Legal document provider, LegalZoom.com, Inc., filed suit against the N.C. State Bar in state court on September 30. In the suit, LegalZoom challenges the State Bar’s interpretation that its online “self-help” legal document production constitutes the unauthorized practice of law (UPL). LegalZoom also asserts that the State Bar violated its constitutional rights by previously issuing it a cease and desist letter and by failing to register prepaid legal plans sponsored by it. The suit filed by LegalZoom may allow NC courts to set important precedent in this rapidly evolving area where the practice of law intersects with technology.
In addressing complaints against LegalZoom and others, the State Bar’s Authorized Practice Committee has opined that legal document production software programs, including those online, constitute UPL. The UPL statutes define as the practice of law preparing or aiding in the preparation of various legaldocuments. The State Bar has interpreted this statute to prohibit preparing legal documents even when they are produced by a customer’s direct input of information into an automated document creation software program and no person is involved in preparing or providing documents to the consumer.
Not much case law exists on this issue.

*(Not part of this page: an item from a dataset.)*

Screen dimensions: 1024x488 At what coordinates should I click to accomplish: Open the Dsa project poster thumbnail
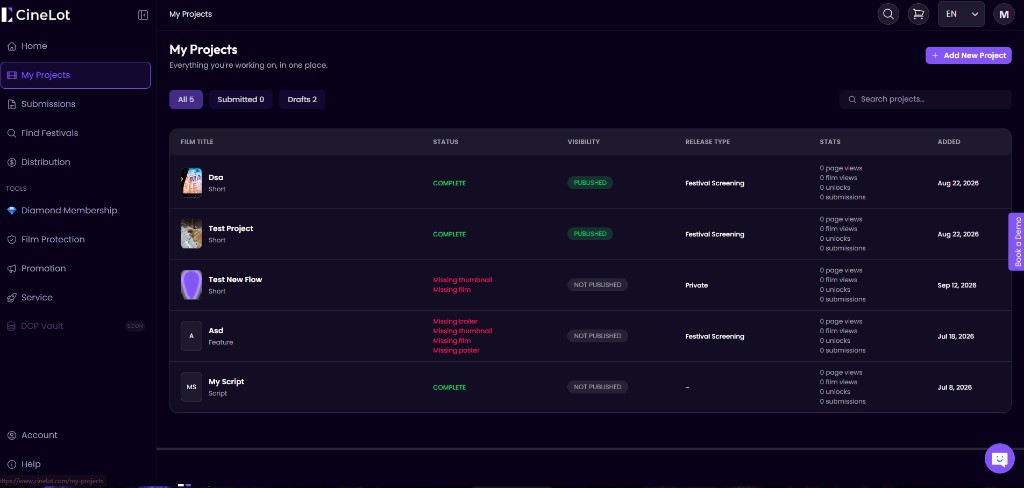[x=191, y=183]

As a result, this suit is likely to draw interest around the country. Google recently announced the launch of an online legal document production service, which will compete with LegalZoom and others in this market. Part of the competing interests on this issue are the State Bar’s obligation to assure competent legal representation to NC consumers versus the public’s right to access affordable legal assistance. One thing seems certain – many interested legal observers and lawyers will be watching this suit and the decision could have a significant impact on the public.